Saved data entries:

BEGIN

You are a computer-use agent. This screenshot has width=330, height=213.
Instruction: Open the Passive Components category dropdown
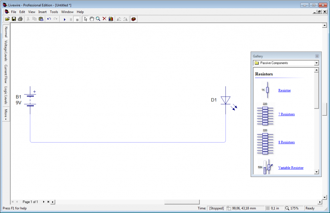click(316, 63)
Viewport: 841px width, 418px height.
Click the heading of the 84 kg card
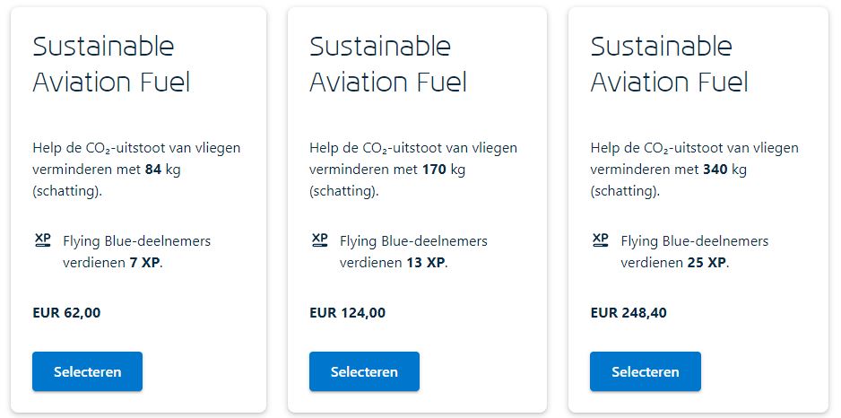click(x=111, y=65)
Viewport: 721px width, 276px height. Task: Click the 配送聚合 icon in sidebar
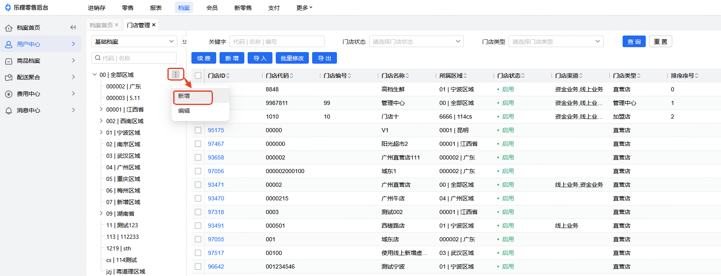point(9,78)
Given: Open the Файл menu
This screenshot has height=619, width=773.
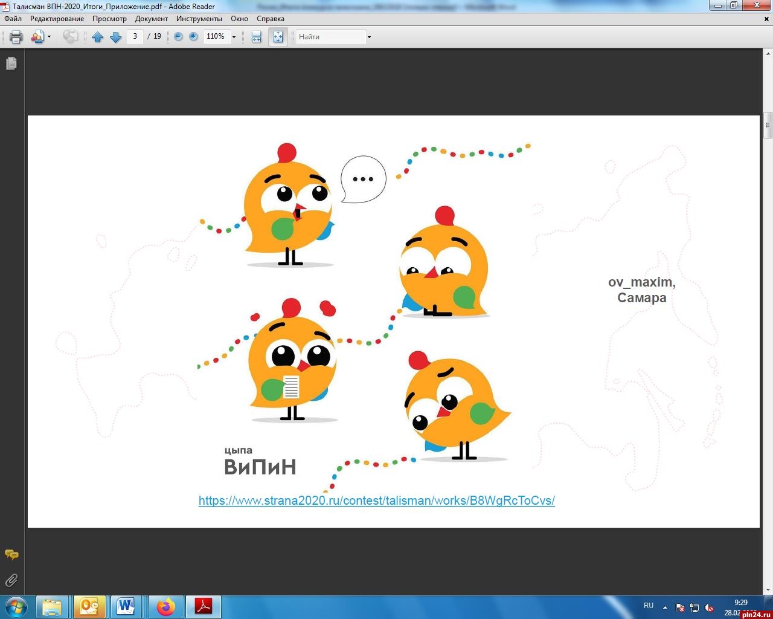Looking at the screenshot, I should point(13,19).
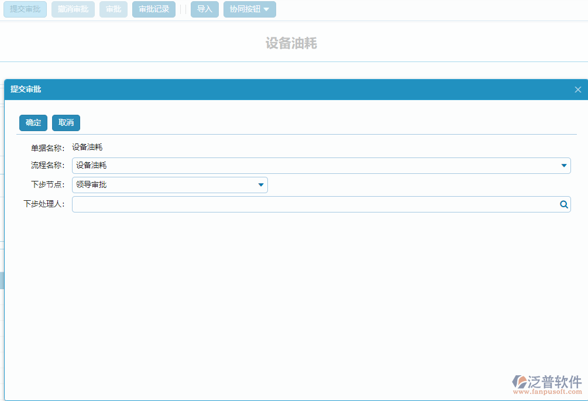Close the 提交审批 dialog with X
588x401 pixels.
(577, 90)
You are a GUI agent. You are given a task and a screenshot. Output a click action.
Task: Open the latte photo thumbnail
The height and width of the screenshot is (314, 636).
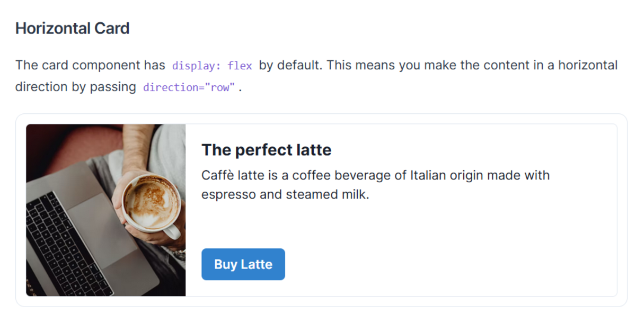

END

What is required: Make an exact copy of the records shown above, without the pictures.

Result of the exercise:
You are a computer-use agent. This screenshot has width=330, height=213.
Instruction: Open the Passive Components category dropdown
click(316, 63)
Viewport: 841px width, 418px height.
Click the heading of the 84 kg card
click(x=111, y=65)
Viewport: 721px width, 276px height. Task: Click the 配送聚合 icon in sidebar
point(9,78)
Given: Open the Файл menu
This screenshot has height=619, width=773.
Looking at the screenshot, I should point(13,19).
Close the 提交审批 dialog with X
588x401 pixels.
(577, 90)
You are a GUI agent. You are given a task and a screenshot. Output a click action.
Task: Open the latte photo thumbnail
The height and width of the screenshot is (314, 636).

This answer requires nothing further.